The 'f' is the file object that opens the file 'file.csv'.
We can also read CSV files using Pandas, which provides a higher level interface:
import pandas as pd
df = pd.read_csv("file.csv")
This reads the CSV into a Pandas DataFrame, which provides powerful data analysis capabilities.
Assuming 'file.csv' contains:
Name,Age,Location
John,25,New York
Alice,30,Los Angeles
Bob,22,Chicago
Output of your code will be:
['Name', 'Age', 'Location']
['John', '25', 'New York']
['Alice', '30', 'Los Angeles']
['Bob', '22', 'Chicago']
Writing to CSV Files
To write data to a CSV file in Python, we use the csv.writer class.
For example:
import csv
with open('output.csv', 'w') as f:
writer = csv.writer(f)
writer.writerow(['Name', 'Age'])
writer.writerow(['John', 20])
writer.writerow(['Sarah', 24])
This opens output.csv for writing as a CSV file. We create a csv.writer and use the writerow() method to write each row of data.
The 'w' in the open() function specifies that we are opening the file for writing.
Here's what the 'output.csv' file would contain:
Name,Age
John,20
Sarah,24
Similarly, with Pandas we can output a DataFrame to a CSV easily:
df.to_csv("output.csv", index=False)
This will save the DataFrame df as a CSV file without writing row indexes.
CSV File Attributes
When reading and writing CSV files, there are some important attributes to consider:
- Delimiter - The delimiter is the character used to separate each field in a row. By default this is a comma, but can be changed to another character like a semicolon.

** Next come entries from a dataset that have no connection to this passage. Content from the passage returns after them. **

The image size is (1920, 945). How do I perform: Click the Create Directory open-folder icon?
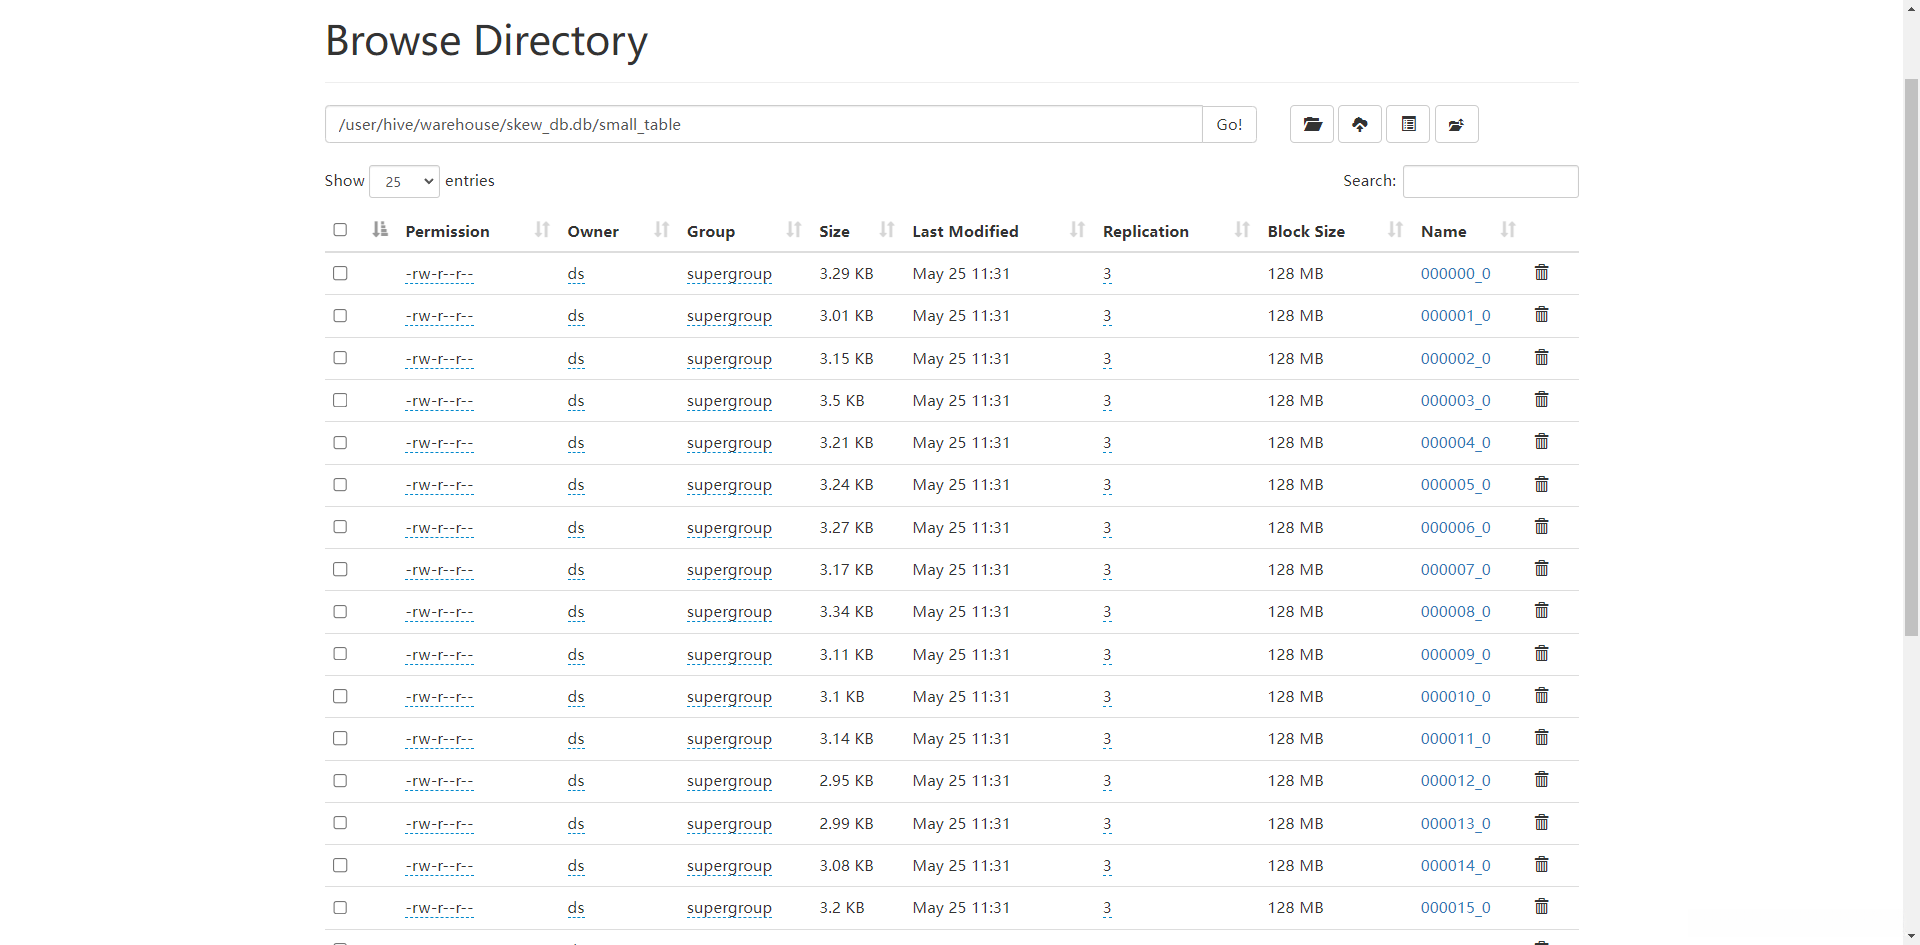click(1311, 124)
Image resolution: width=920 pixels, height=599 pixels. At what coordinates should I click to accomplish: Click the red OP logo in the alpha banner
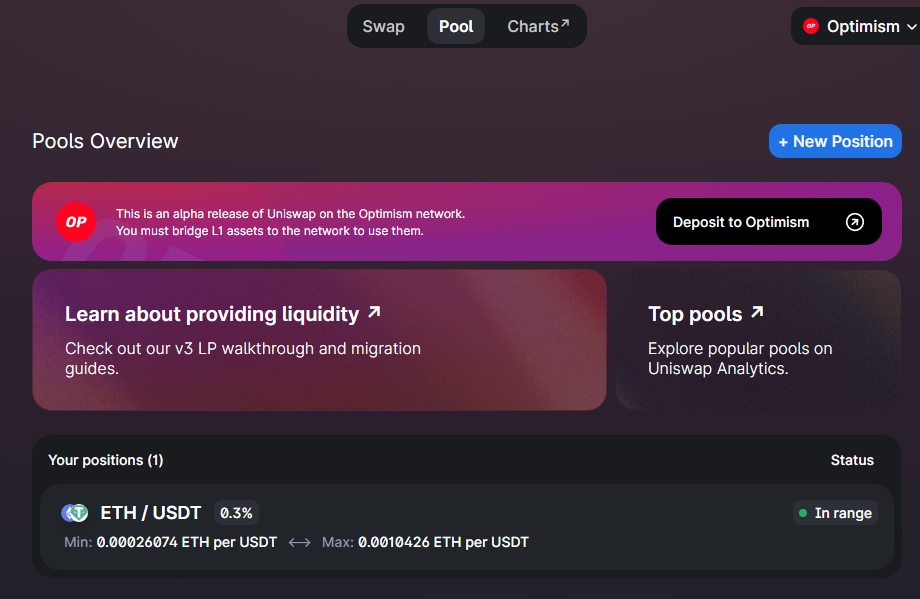(76, 222)
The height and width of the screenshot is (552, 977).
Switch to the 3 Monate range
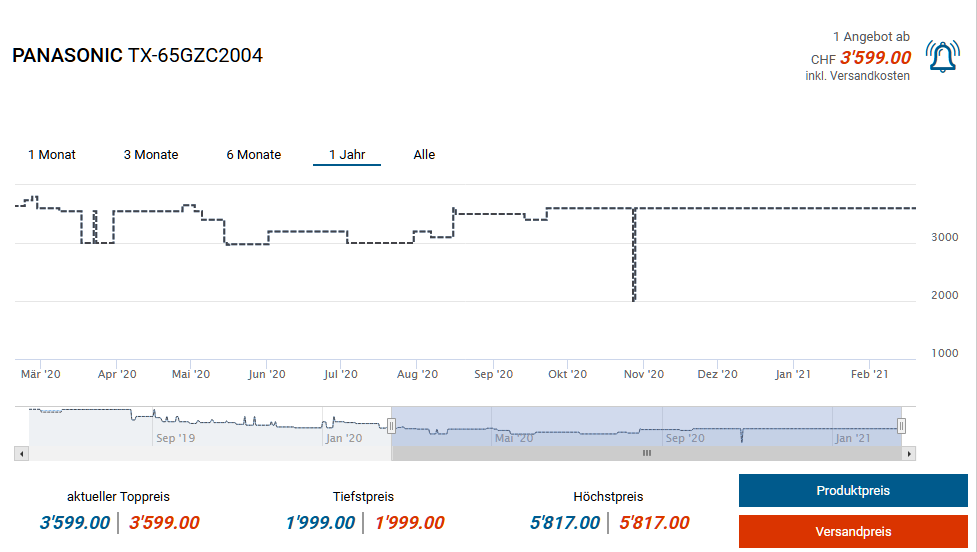click(x=151, y=155)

- Quotechar - The quote character is used to wrap strings that may contain the delimiter. This defaults to a double quote.
- Escapechar - Used to escape special characters within fields.
- Header - Determines whether the first row should be treated as a header containing column names.
All of these can be configured when creating the reader or writer objects in Python's csv module.
When to Use CSV Files
CSV is a simple file format that works well for storing spreadsheet data or exported results from a database or analytics application.
The CSV format makes it easy to share data or import into other applications. It's lightweight and universal, but lacks more complex data model and relationship support.
For building full-featured applications, a format like JSON or a database may be more appropriate for complex data. But for simple tabular data exchange, CSV is a ubiquitous and handy format.